For reproducibility, we specify the MACM configuration used in the controlled experiments. The metadata input is a 10-dimensional normalized vector. The metadata encoder

ϕ_{meta}

uses a two-layer MLP with dimensions

10 \to 64 \to 128

, GELU activation, and layer normalization after the hidden layer. The image branch applies global average pooling to

F \in R^{C \times h \times w}

and projects the pooled feature to a 128-dimensional token through a linear projection followed by GELU. The fusion module concatenates

c_{meta}

and

c_{img}

and uses an MLP with dimensions

256 \to 128 \to 128

. The modulation heads

γ (\cdot)

and

β (\cdot)

are separate linear layers of size

128 \to C

, producing channel-wise scale and bias parameters for the host feature map.
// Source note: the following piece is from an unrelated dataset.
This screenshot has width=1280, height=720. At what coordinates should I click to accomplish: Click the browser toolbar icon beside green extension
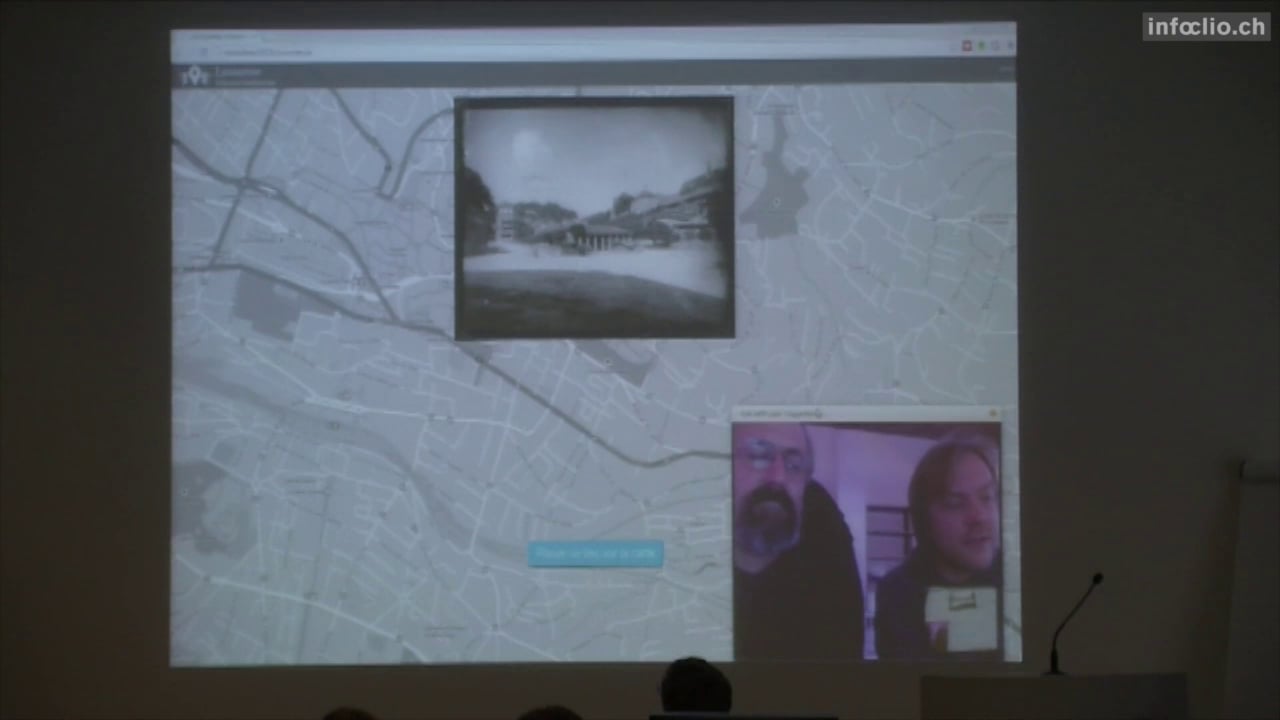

The metadata descriptor provides an explicit summary of how preprocessing altered the input geometry, whereas the image-based descriptor captures appearance-dependent context that may help interpret the practical effect of that transformation. Their fusion produces a compact camera-aware token, c.

This token is used to modulate the intermediate depth features through feature-wise affine adaptation:

F^{'} = γ (c) ⊙ F + β (c),

(18)

Here, F denotes the intermediate feature map before adaptation, c denotes the fused camera-aware token defined above,

F^{'}

denotes the adapted feature map after modulation, and ⊙ denotes element-wise multiplication. The functions

γ (\cdot)

and

β (\cdot)

generate channel-wise scaling and bias terms, respectively. The adapted feature map

F^{'}

is then passed to the original depth decoder to produce the final depth prediction

\hat{D}

.

An important characteristic of MACM is that it does not require any additional sensor stream, multi-frame input, or external calibration refinement at the inference time. The module uses information that is available in controlled preprocessing code, making it practical to integrate into existing monocular depth estimation systems. When metadata are missing in third-party or legacy pipelines, MACM requires either preprocessing logging or approximate metadata estimation; this assumption and its implications are discussed in the limitations. In this sense, MACM is not intended to replace the host model’s original camera handling mechanism; rather, it complements it by exposing preprocessing-induced geometric variation to the network in an explicit and learnable form.

The computational overhead of MACM is also limited. Since the metadata branch processes a low-dimensional vector and the image branch operates on globally pooled features, the additional cost is mainly a few MLP layers and channel-wise affine modulation. This is small compared with the encoder–decoder backbone. The consistency loss introduced below increases training-time cost because it uses two transformed views and inverse warping, but it is not required during single-image inference.

3.4. Integration with Existing Depth Models

MACM is designed as a lightweight plug-in adapter rather than a model-specific architectural redesign. The goal of this design is to enable broad applicability across different classes of monocular depth estimators while minimizing disruption to their original structure. In practice, we insert MACM between the encoder output and the depth prediction head, or at an equivalent intermediate stage in transformer-based backbones.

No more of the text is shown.